Q: dealing with missing removal of excess precision

Submitted by Rich Felker on March 22, 2020, 1:19 a.m.

Details

Message ID 20200322011958.GM11469@brightrain.aerifal.cx
State New
Series "Q: dealing with missing removal of excess precision"
Headers show

Commit Message

Rich Felker March 22, 2020, 1:19 a.m.
On Fri, Mar 20, 2020 at 02:12:50PM -0400, Rich Felker wrote:
> On Sun, Feb 23, 2020 at 07:14:08PM +0300, Alexander Monakov wrote:
> > On Sat, 22 Feb 2020, Rich Felker wrote:
> > 
> > > I'm not well acquainted with SSE, and only so-so with x87, so pretty
> > > much I'm reading them for higher-level issues with tooling
> > > compatibility (like the concerns I already raised and looked up and
> > > seem to have resolved about x87 constraints and non-GCC compilers) and
> > > logic, then planning to apply and test them. I think being aware of
> > > non-obvious mistake modes that have already been found would be a lot
> > > more useful than staring at things, especially if the bugs you've
> > > found are in subtleties of the insn behavior or constraint behavior.
> > 
> > Okay, thanks. I found two issues:
> > 
> > 1. i386 lrint* functions mistakenly used fistpll instead of fistpl (I
> > posted the fix for x32 asm after noticing my own mistake).
> > 
> > 2. Some functions bind a 32-bit lvalue as output for fnstsw %ax, which
> > as the operand says writes only 16 bits. They should be changed to either
> > use a 16-bit lvalue, or a zero-initialized 32-bit lvalue with "+a" constraint.
> > 
> > Plus, not bugs, but still worth mentioning:
> > 
> > 3. The new remquol in C could alternatively be implemented by using fxam
> > to extract sign bits instead of loading them from stack slots. The current
> > approach makes sense given the ABI, but an implementation aiming for better
> > code after inlining could choose to use fxam instead of forcing a spill.
> > 
> > 4. I did not manage to find a copy of Figueroa's "When is double rounding
> > innocuous", but I could cite e.g. "Innocuous Double Rounding of Basic
> > Arithmetic Operations" by Pierre Roux instead (in i386/sqrtf.c).
> > 
> > If you like you can fetch a Git tree with my patches from 
> > 
> >     https://git.sr.ht/~amonakov/musl
> > 
> > (issue 1 is already corrected in that repo)
> 
> Hi. I'm trying to catch up on this and other patches after being sick
> and not getting much done for a while. Is there anything else I should
> be aware of before going forward with these?
> 
> One minor cosmetic change I'd like to make to commit names if you
> don't object is changing "x86-family" to "x87-family" for the commits
> that are "i386 + long double functions on x86_64" since I found it
> confusing when there's one commit for "x86 family" then a separate one
> for x86_64 versions of the same function. Let me know if you think of
> any alternative that might be more clear than "x87"

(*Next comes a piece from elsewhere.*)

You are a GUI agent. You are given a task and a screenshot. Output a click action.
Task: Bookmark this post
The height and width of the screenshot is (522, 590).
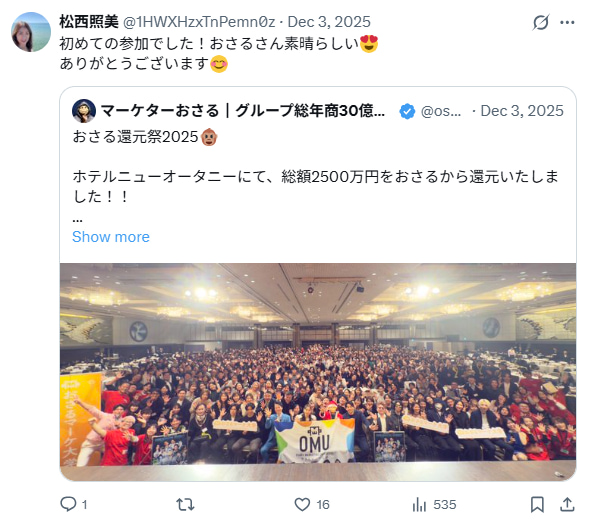click(537, 504)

With the fixups mentioned (included in attached patches), i386 and
x86_64 are passing libc-test and seem fine. OK if I merge them
(rebasing the fixups in as fixups)? With s/x86/x87/ naming?

Rich
From 3f99f4595aa3ce528008ee22d65512768376a9a6 Mon Sep 17 00:00:00 2001
From: Rich Felker <dalias@aerifal.cx>
Date: Sat, 21 Mar 2020 16:23:51 -0400
Subject: [PATCH 1/3] fabsf i386 fixup

---
 src/math/i386/fabsf.c | 2 +-
 1 file changed, 1 insertion(+), 1 deletion(-)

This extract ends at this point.